Pick out every row below that contains the string "Viewport", matching case exactly, and copy each of those rows.

>> Start

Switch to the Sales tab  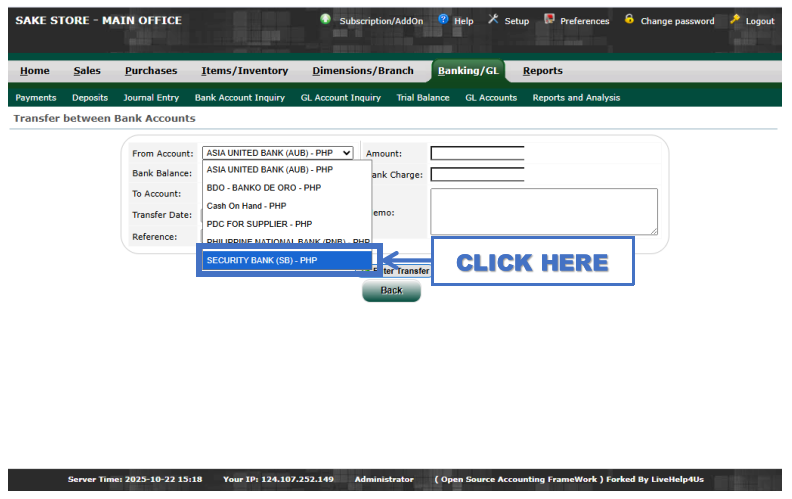coord(87,71)
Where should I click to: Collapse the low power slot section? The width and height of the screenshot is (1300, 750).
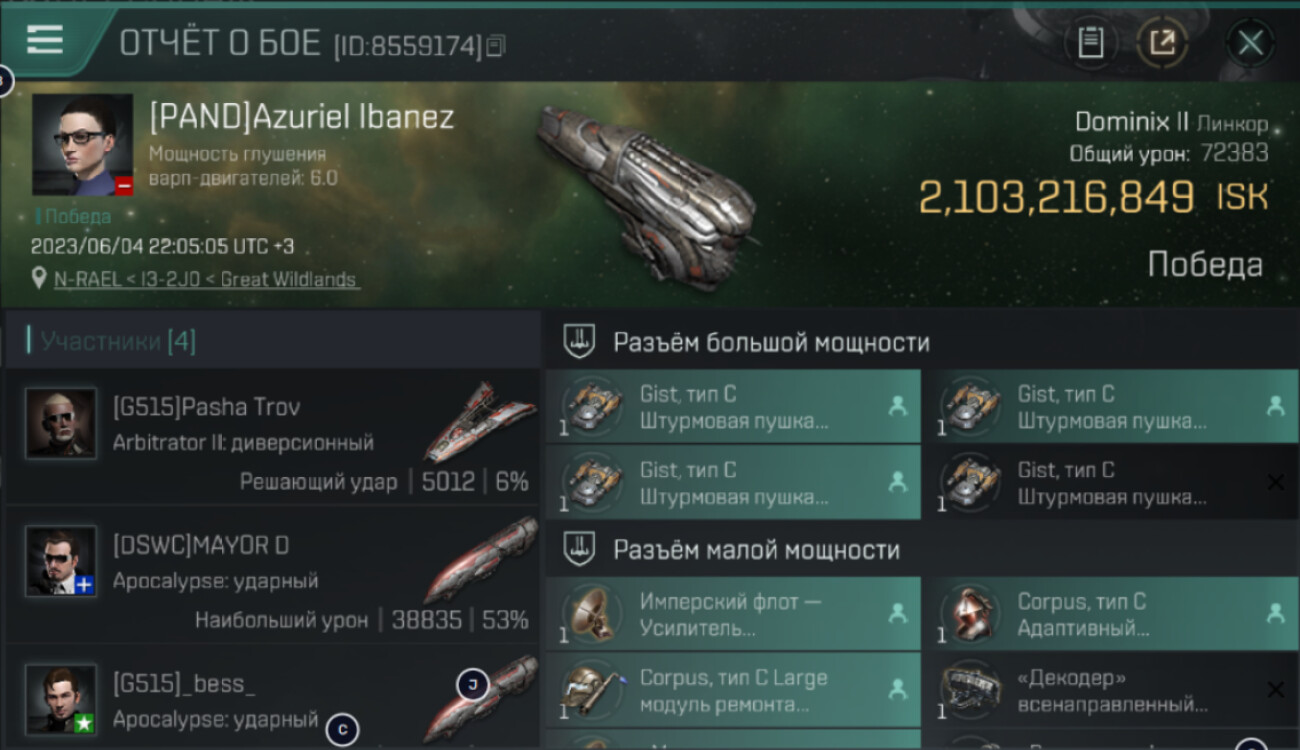579,549
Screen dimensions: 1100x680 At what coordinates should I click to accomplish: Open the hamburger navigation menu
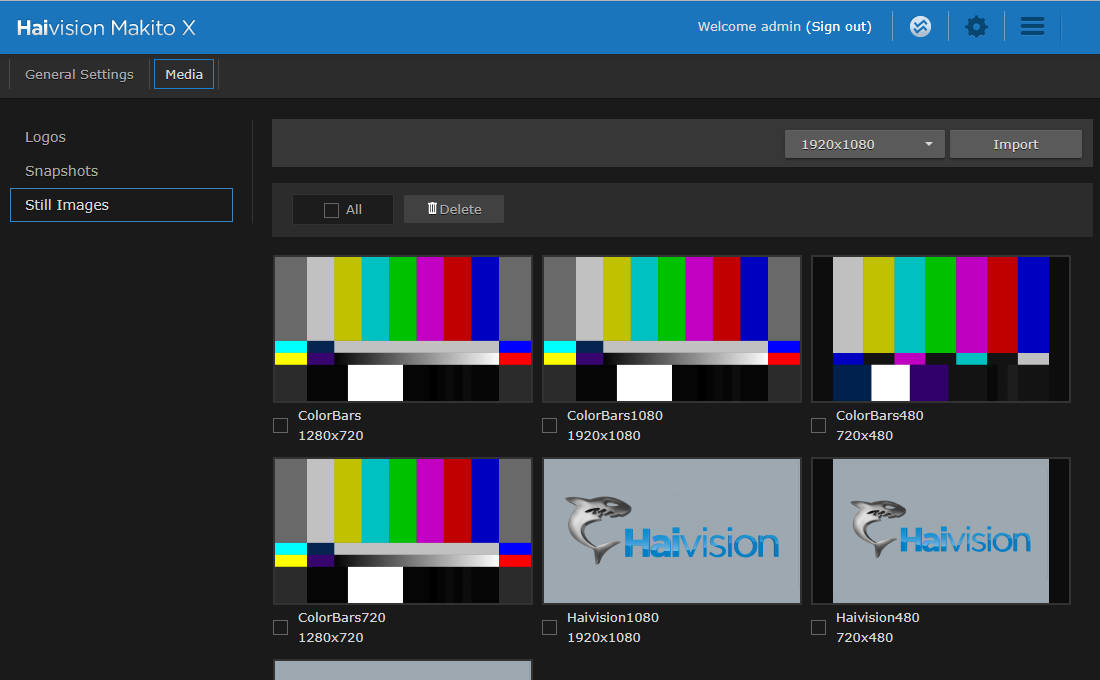pyautogui.click(x=1032, y=26)
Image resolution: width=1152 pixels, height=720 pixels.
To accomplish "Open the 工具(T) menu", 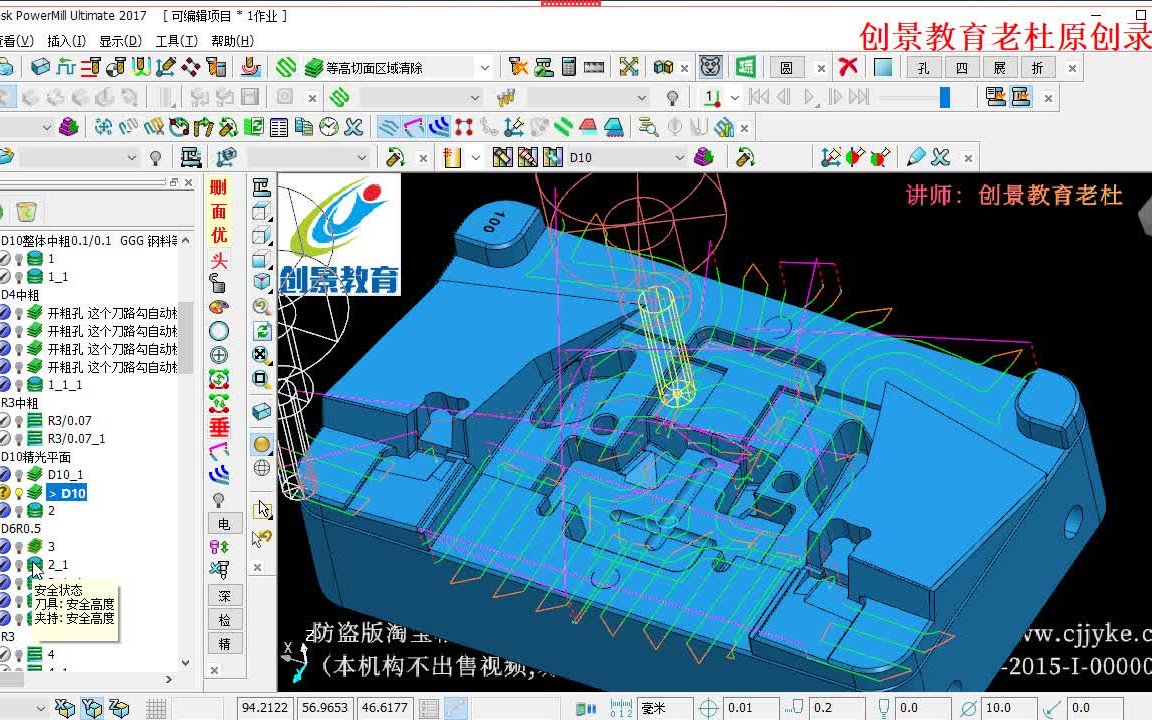I will coord(176,41).
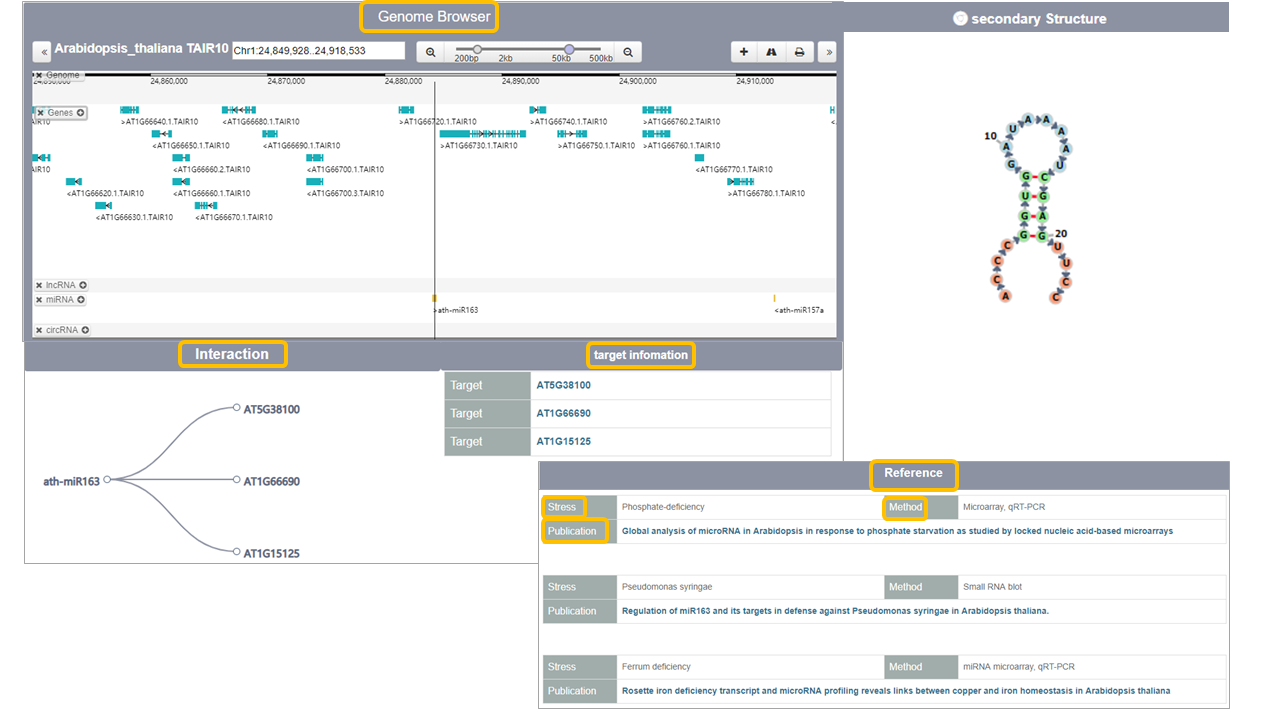Expand the circRNA track options arrow
Viewport: 1280px width, 720px height.
(85, 330)
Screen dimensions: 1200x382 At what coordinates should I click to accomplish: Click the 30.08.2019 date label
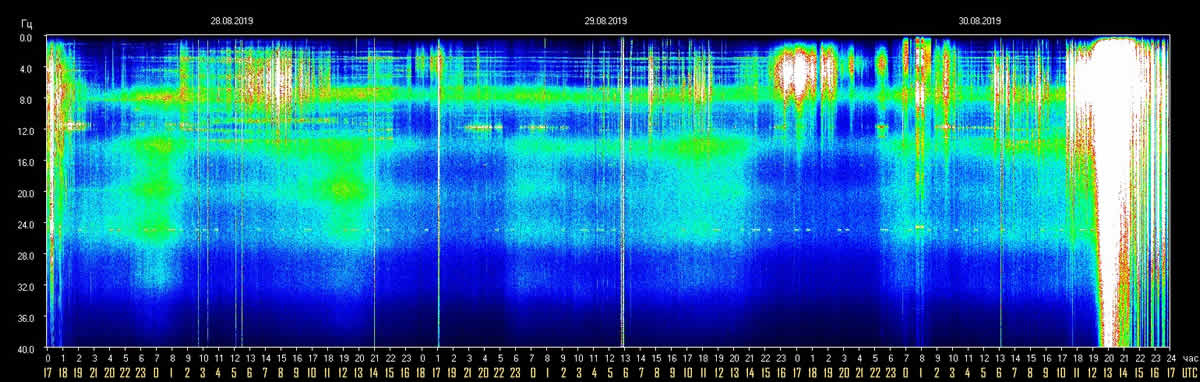click(x=979, y=20)
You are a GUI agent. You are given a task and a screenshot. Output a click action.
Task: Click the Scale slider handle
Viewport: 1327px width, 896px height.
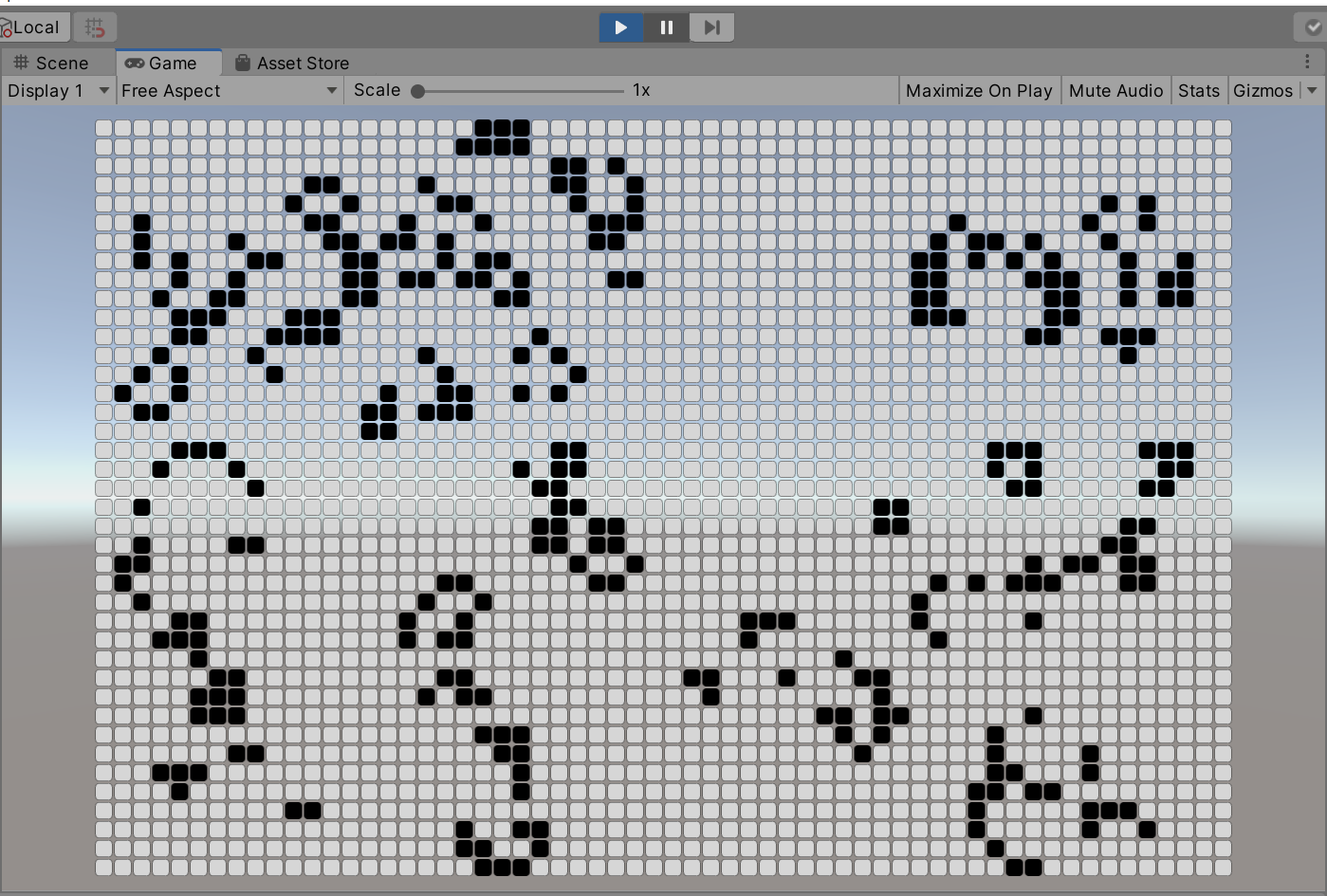click(418, 91)
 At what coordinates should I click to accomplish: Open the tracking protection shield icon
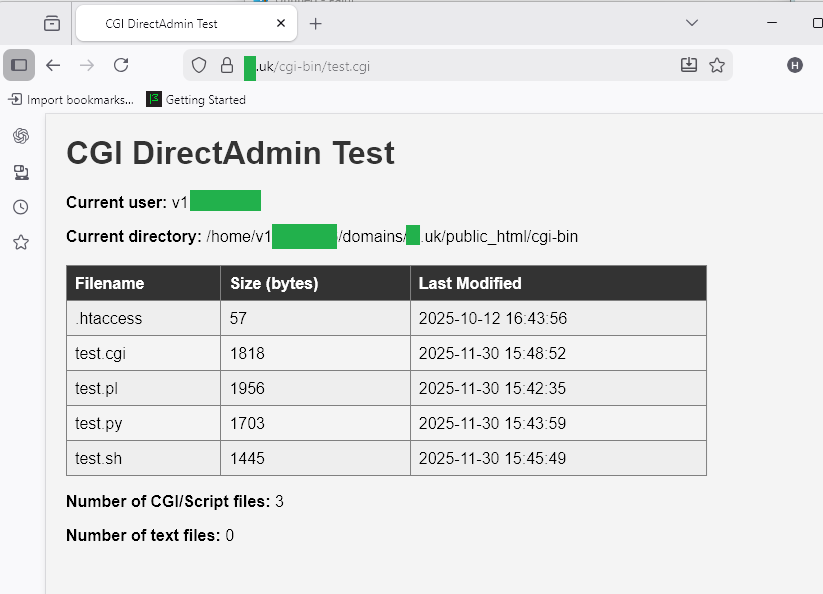pyautogui.click(x=199, y=65)
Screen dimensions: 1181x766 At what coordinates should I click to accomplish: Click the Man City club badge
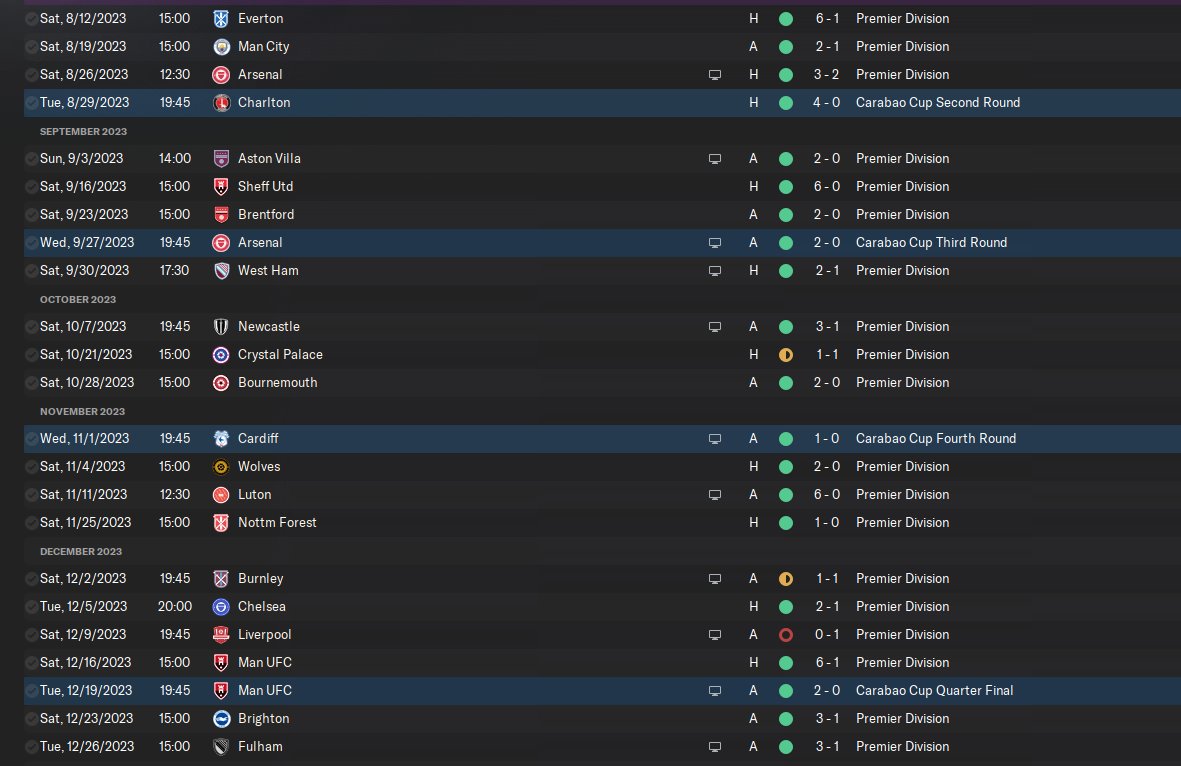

>> End

**Answer**.
Viewport: 1280px width, 720px height.
Viewport: 1327px width, 896px height.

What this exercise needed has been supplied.